Wondering how CI tests have been passing all this while

Put a 3 day old fire off on our CI env today and had to blog about it.

TLDR: Use SA_PASSWORD instead of MSSQL_SA_PASSWORD on the MSSQL docker image.

We use Azure Pipelines to run tests among other things. But the test setup for one particular repo is special because they run in self-hosted agents that reside in an Azure Kubernetes cluster. It's got external dependencies setup including SQL Server.

Everything's been working fine until recently, when we started seeing this:

One or more errors occurred. (A network-related or instance-specific error occurred while establishing a connection to SQL Server. The server was not found or was not accessible. Verify that the instance name is correct and that SQL Server is configured to allow remote connections. (provider: TCP Provider, error: 40 - Could not open a connection to SQL Server))

Something we weren't expecting. I spent at least 8 hours over 3 days (I had other things on my plate unfortunately) and finally figured it had to do with the MS SQL password environment variable when I checked its DockerHub page: it had to be SA_PASSWORD, not MSSQL_SA_PASSWORD.

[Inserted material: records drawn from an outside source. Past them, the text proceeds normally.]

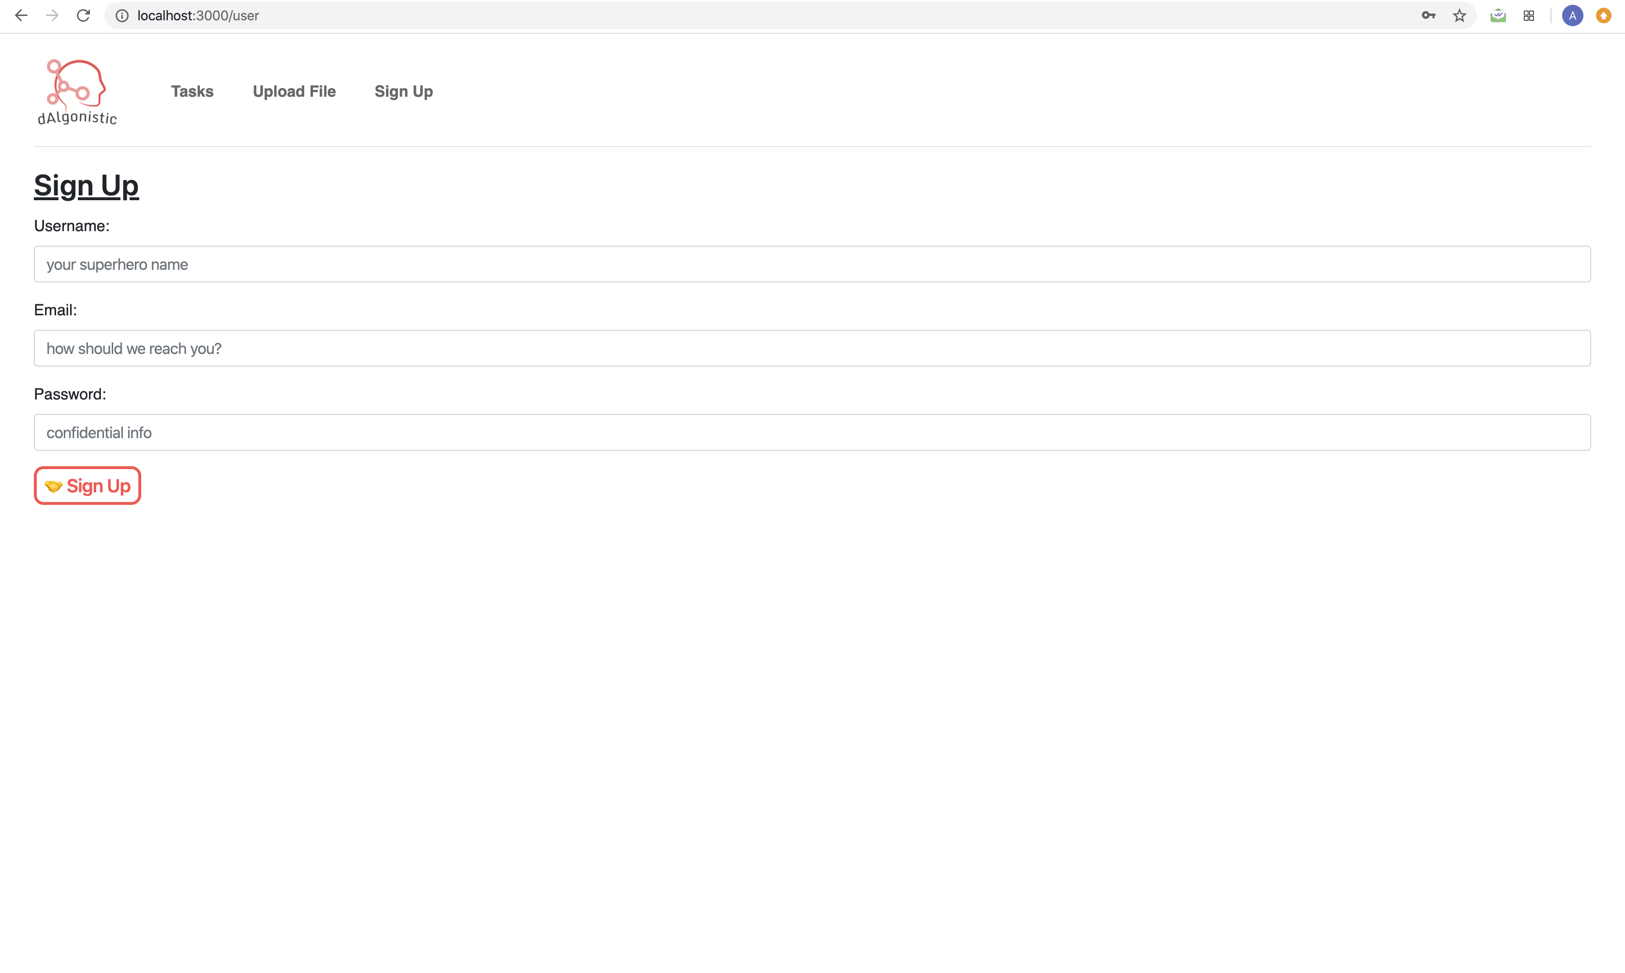Open saved passwords key icon
Screen dimensions: 1625x973
(x=1428, y=16)
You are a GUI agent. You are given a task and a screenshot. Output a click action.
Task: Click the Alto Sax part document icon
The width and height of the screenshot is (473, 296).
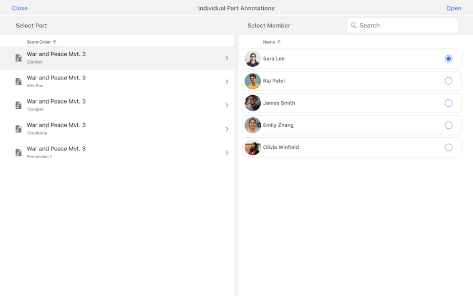point(18,81)
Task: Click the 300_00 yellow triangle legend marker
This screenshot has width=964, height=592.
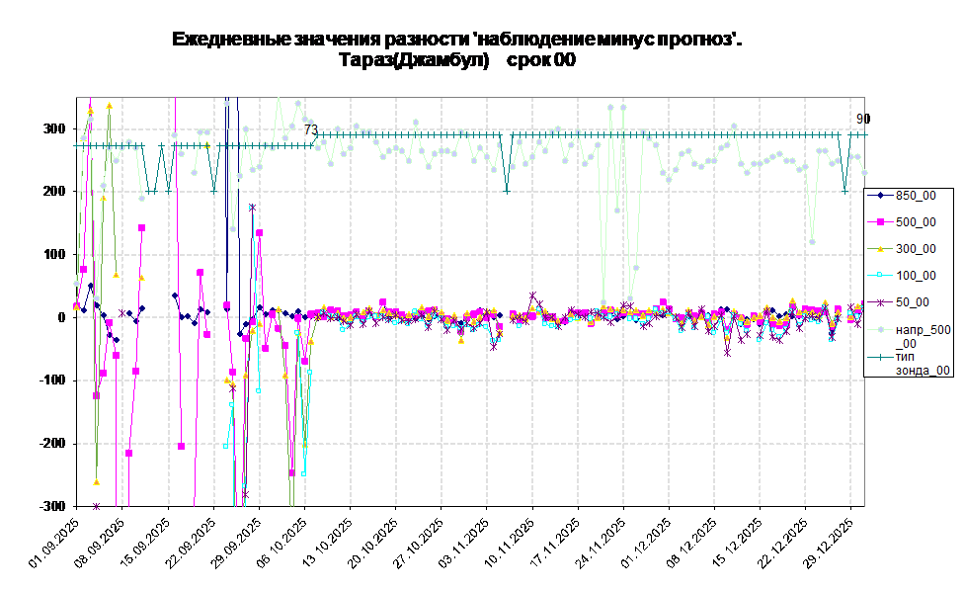Action: 879,249
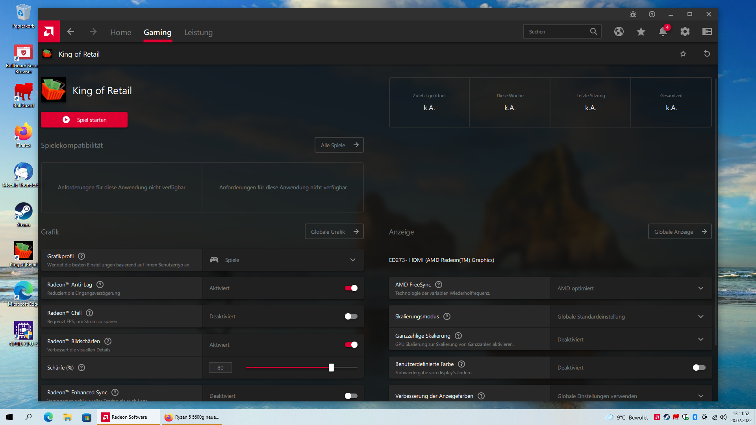Open favorites star in top toolbar
756x425 pixels.
point(641,32)
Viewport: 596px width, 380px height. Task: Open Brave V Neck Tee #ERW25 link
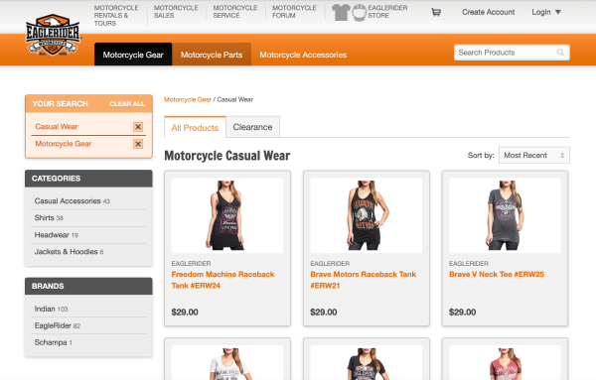coord(497,274)
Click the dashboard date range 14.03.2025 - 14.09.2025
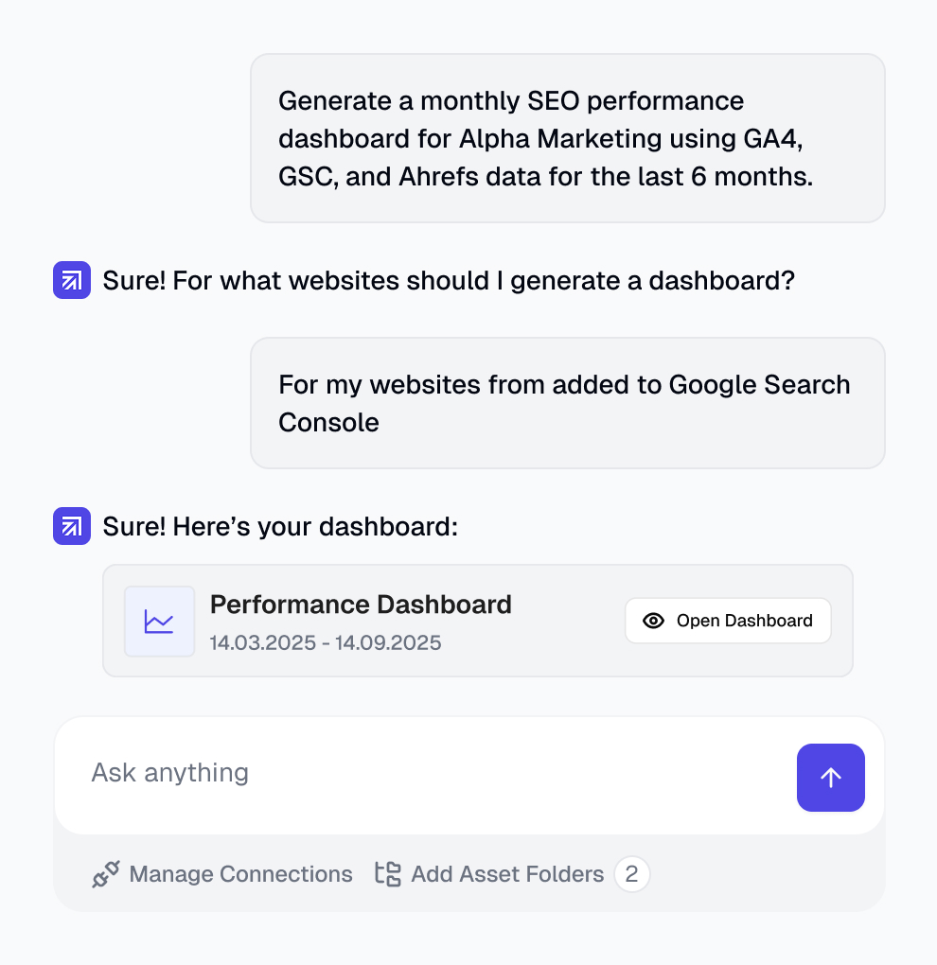This screenshot has height=965, width=937. pyautogui.click(x=326, y=642)
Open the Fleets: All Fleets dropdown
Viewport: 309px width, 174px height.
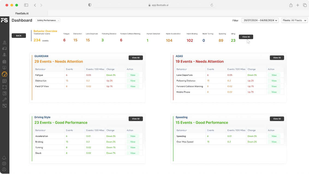294,20
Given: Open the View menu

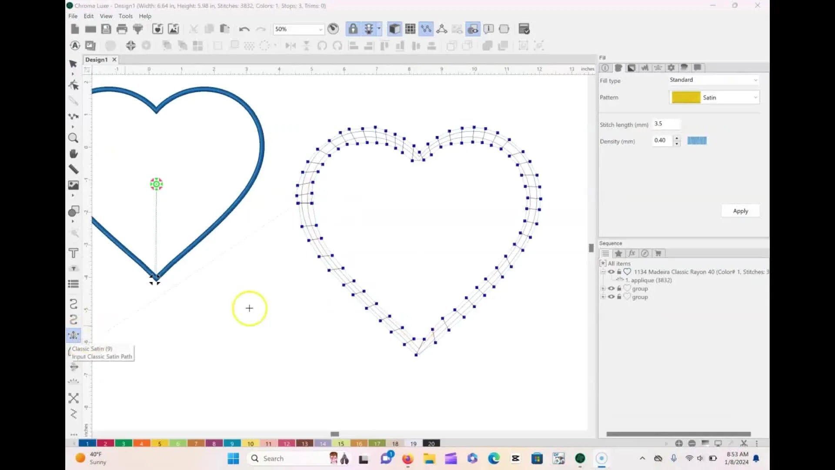Looking at the screenshot, I should point(106,16).
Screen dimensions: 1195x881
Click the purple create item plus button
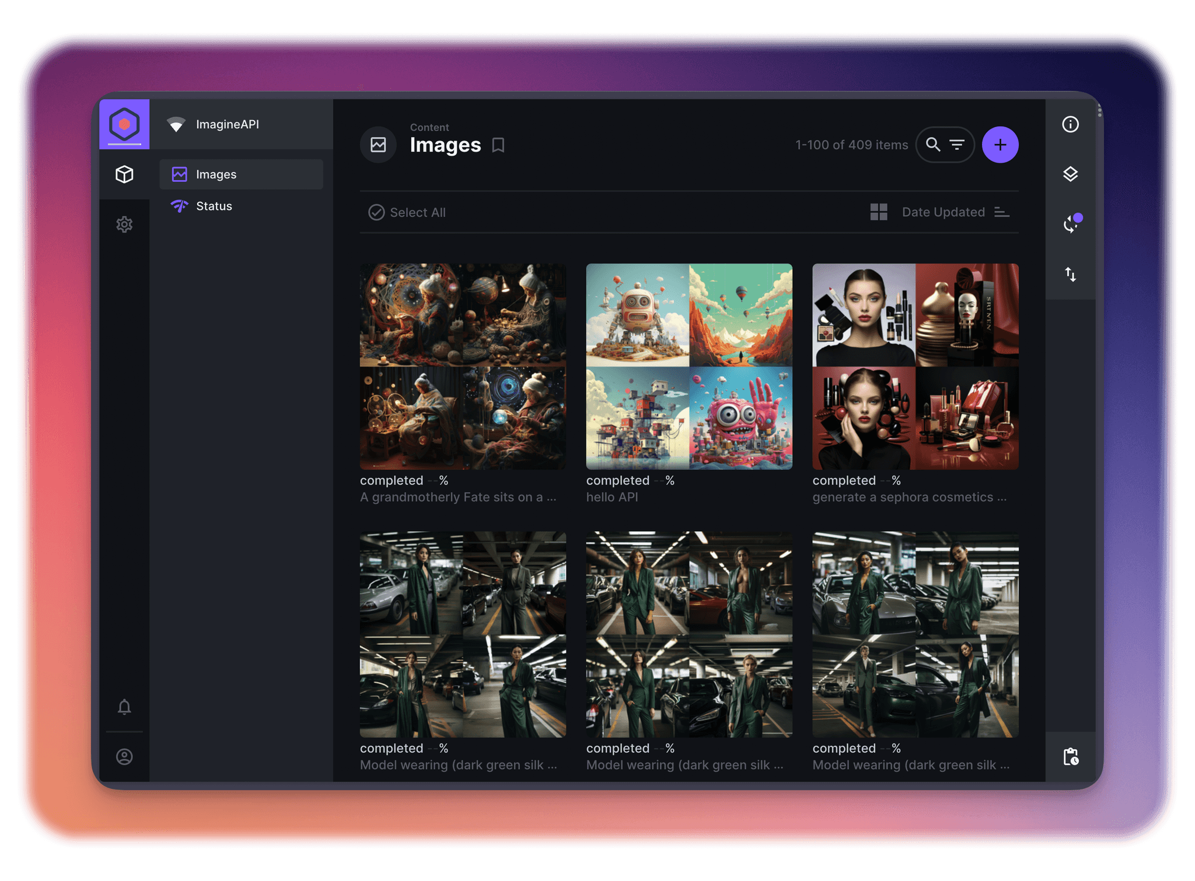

I still fail to understand why it worked until Friday–but hey at least its working now.

CI began to fail on Friday on a PR after I merged master into it. I could put no time into it on Monday, and realized it was happening on other PRs too on Tuesday. Took me until Wednesday (today) evening to get the CI fixed. (I was lucky nothing was had to be merged into master urgently during this time.)

Thankfully, I moved the setup from terraform provisioned VMs to AKS about two months back–made it easier to spot and fix the issue.

But this really got me thinking about how I've been prioritizing tasks at work, and if I've really gotten it right.